■ **EXTRACT PROVIDED**:
.....

World of Warcraft and Woe

Written by Wil Harris

November 6, 2005 | 15:14

Tags: #mac #world-of-warcraft

Well, what a crazy week it's been for me. I experienced what many people hope they never have to go through - complete and utter data loss.

How did this happen? Well, it was a total nightmare. Earlier in the week, my house got burgled, which itself is not a very pleasant experience. They only bothered nicking stuff from downstairs, and only what they could shove under their coats, it seems. Thankfully, the idiots left my Media Center PC, my 27" LCD and my huge DVD collection. Unfortunately, they took my laptop, which I'd left on the kitchen table.

"Just imagine all the data you use, need and love being ripped out from you. Disaster."

My laptop was, and is, the hub of all my activities. It's my daily work machine, and it houses all my emails, my photos, my music, my contacts, my writing, my bookmarks... absolutely everything. To lose it all was devastating. Just imagine all the data you use, need and love being ripped out from you. Disaster.

.....

■ **AIM OF THE EXERCISE**: Write out the stretch of the post above about the burglary and data loss from "Written by Wil" through "the kitchen table.", copying it word for word.

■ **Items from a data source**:
.....

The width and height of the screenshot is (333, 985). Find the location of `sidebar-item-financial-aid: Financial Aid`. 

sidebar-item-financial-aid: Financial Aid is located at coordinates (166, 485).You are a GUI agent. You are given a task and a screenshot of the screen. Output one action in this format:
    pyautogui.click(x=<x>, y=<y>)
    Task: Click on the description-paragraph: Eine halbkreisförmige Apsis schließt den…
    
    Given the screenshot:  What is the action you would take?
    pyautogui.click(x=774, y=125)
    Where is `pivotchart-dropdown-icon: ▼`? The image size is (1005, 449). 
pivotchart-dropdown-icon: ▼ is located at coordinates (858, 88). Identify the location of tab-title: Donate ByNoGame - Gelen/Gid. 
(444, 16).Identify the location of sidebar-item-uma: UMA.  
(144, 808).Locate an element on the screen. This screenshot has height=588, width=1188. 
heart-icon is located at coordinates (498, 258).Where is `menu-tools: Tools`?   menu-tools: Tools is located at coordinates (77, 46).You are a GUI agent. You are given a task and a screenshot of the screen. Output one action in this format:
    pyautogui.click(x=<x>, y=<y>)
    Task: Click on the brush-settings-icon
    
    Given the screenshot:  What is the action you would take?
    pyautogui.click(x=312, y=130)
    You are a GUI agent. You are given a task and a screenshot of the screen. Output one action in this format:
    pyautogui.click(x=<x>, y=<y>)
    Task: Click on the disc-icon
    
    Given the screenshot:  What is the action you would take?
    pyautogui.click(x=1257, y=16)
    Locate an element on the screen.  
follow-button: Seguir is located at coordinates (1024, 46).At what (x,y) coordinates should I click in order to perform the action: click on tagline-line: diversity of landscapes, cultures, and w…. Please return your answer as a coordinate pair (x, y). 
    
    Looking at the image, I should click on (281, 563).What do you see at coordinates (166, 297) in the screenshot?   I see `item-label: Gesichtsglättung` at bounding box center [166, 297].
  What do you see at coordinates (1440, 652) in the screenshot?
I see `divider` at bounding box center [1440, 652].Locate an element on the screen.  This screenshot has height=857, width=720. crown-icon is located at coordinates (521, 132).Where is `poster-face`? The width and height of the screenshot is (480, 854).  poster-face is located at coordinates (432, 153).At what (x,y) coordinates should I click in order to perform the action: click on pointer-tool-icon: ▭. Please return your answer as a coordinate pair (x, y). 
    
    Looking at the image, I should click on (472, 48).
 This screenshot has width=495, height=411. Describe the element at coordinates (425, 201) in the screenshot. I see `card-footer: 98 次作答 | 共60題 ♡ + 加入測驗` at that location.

.....

■ **SOLUTION FOR THIS EXERCISE**:
Written by Wil Harris

November 6, 2005 | 15:14

Tags: #mac #world-of-warcraft

Well, what a crazy week it's been for me. I experienced what many people hope they never have to go through - complete and utter data loss.

How did this happen? Well, it was a total nightmare. Earlier in the week, my house got burgled, which itself is not a very pleasant experience. They only bothered nicking stuff from downstairs, and only what they could shove under their coats, it seems. Thankfully, the idiots left my Media Center PC, my 27" LCD and my huge DVD collection. Unfortunately, they took my laptop, which I'd left on the kitchen table.